Pension funds also include stocks such as Chevron and Intel. Should we throw these firms a bone or two whenever they're in trouble? No.

If PG&E went bankrupt, jobs wouldn't disappear -- they'd just move from PG&E to independent, competing producers. As with other Bay Area technology industries, the sorts of innovations resulting from competition might actually increase the number of electricity-related jobs.

Sure, if PG&E had to file bankruptcy, there would be a risk of power interruptions -- that's why state regulators should be holding hearings to determine ways to preserve service during bankruptcy proceedings.

As for the argument that PG&E is fettered under a regulatory scheme it's not responsible for, the money tells a different tale. Consider the $85,000 PG&E gave Gray Davis' campaign committee last year, and the $170,000 that restructuring-sponsor and state Sen. Steve Peace collected from energy interests for his 1998 re-election. Combined with the thousands of lobbyist hours spent helping draft the 1996 legislation, this money spigot suggests the monopoly energy companies had a great deal to do with the current state of affairs vis-à-vis power in California. Is it any surprise that Davis' government hasn't said a peep about trying to make a PG&E bankruptcy a viable option?

Back during the mid-1990s, when Mexico's government was performing a Ma Bell-style breakup of its old monopoly telephone company, we ran a story out of AP/Dow Jones' Mexico City office, where I then worked, about a similar cozy relationship between regulators and the telephone company Telefonos de Mexico.

The way the government figured it, if Telmex fees were set too high by regulators, the company's stock would rise; too low and it would drop. These bureaucrats didn't want to rile the company's stock price, so they phoned a few Wall Street brokers to test the market, then set rates accordingly.
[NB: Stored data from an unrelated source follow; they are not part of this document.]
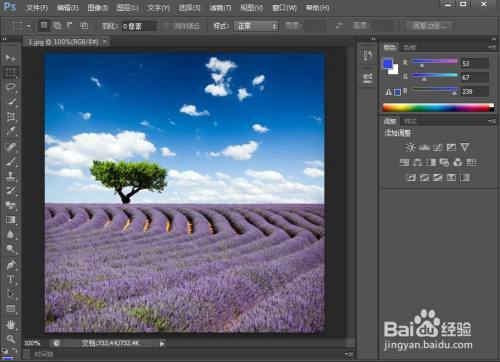Select the Horizontal Type tool
500x362 pixels.
(10, 279)
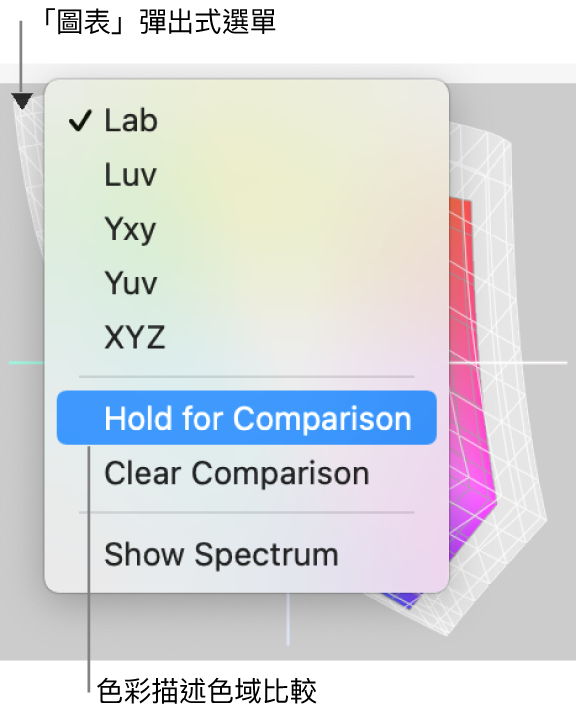Click the teal axis segment left of menu

coord(27,363)
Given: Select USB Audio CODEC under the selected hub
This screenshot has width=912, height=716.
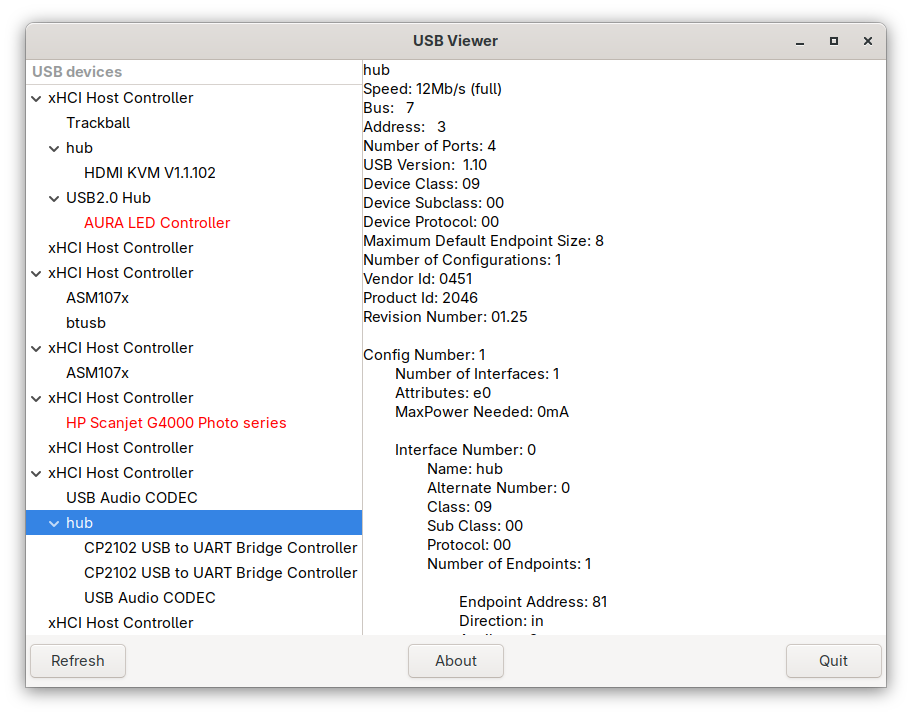Looking at the screenshot, I should pos(149,598).
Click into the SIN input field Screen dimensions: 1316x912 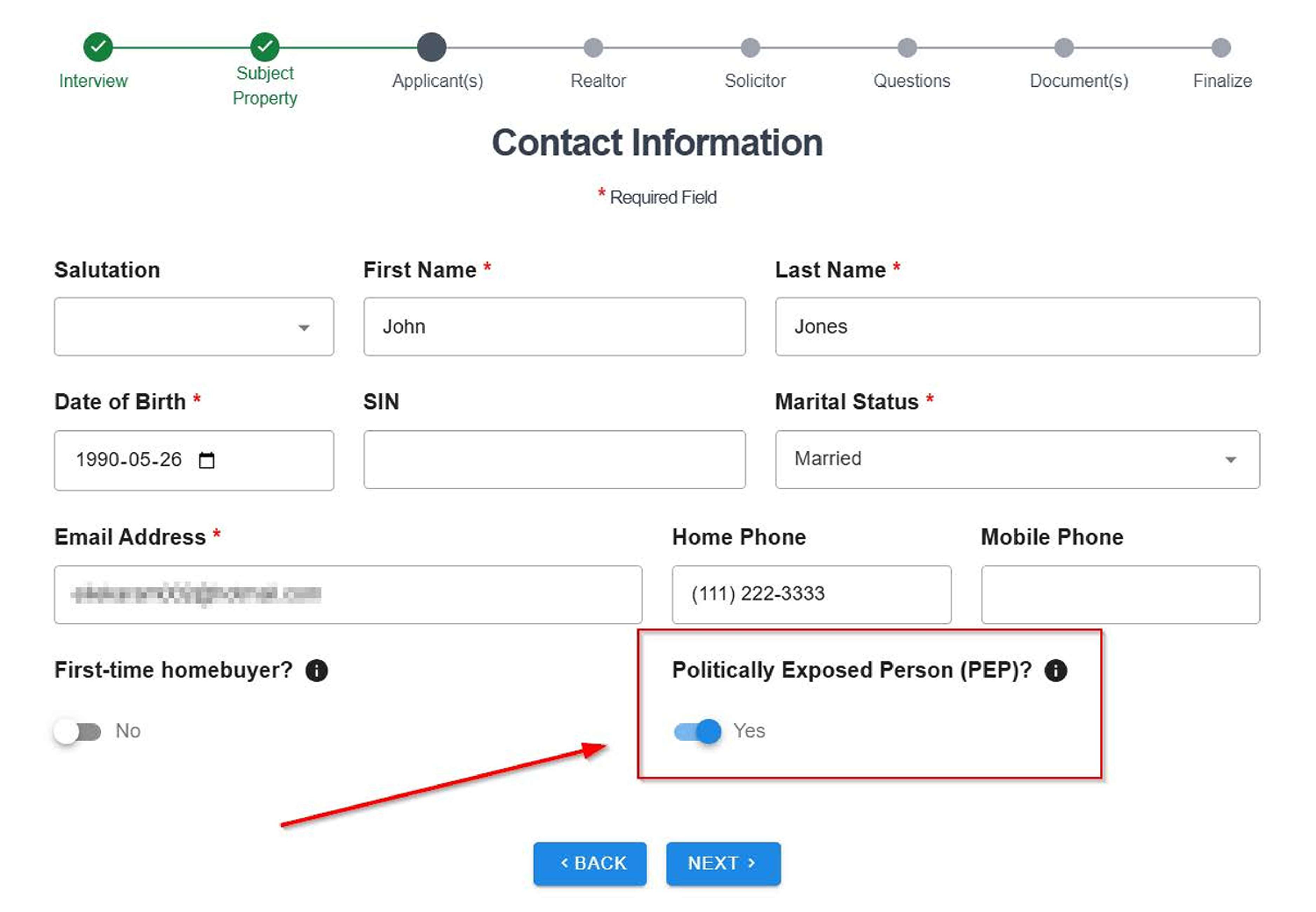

Foreign telecommunications investors viewed this as evidence of a cozy, even corrupt, relationship, and took their money elsewhere.

Today, California is supposedly performing a Ma Bell-style breakup of its old monopoly electricity system, yet finds itself in a similarly cozy relationship with PG&E. Like the Mexicans protecting Telmex's stock price, Gray Davis' Public Utilities Commission is threatening to raise electricity rates in order to defend the value of PG&E's corporate debt.

He should be ashamed.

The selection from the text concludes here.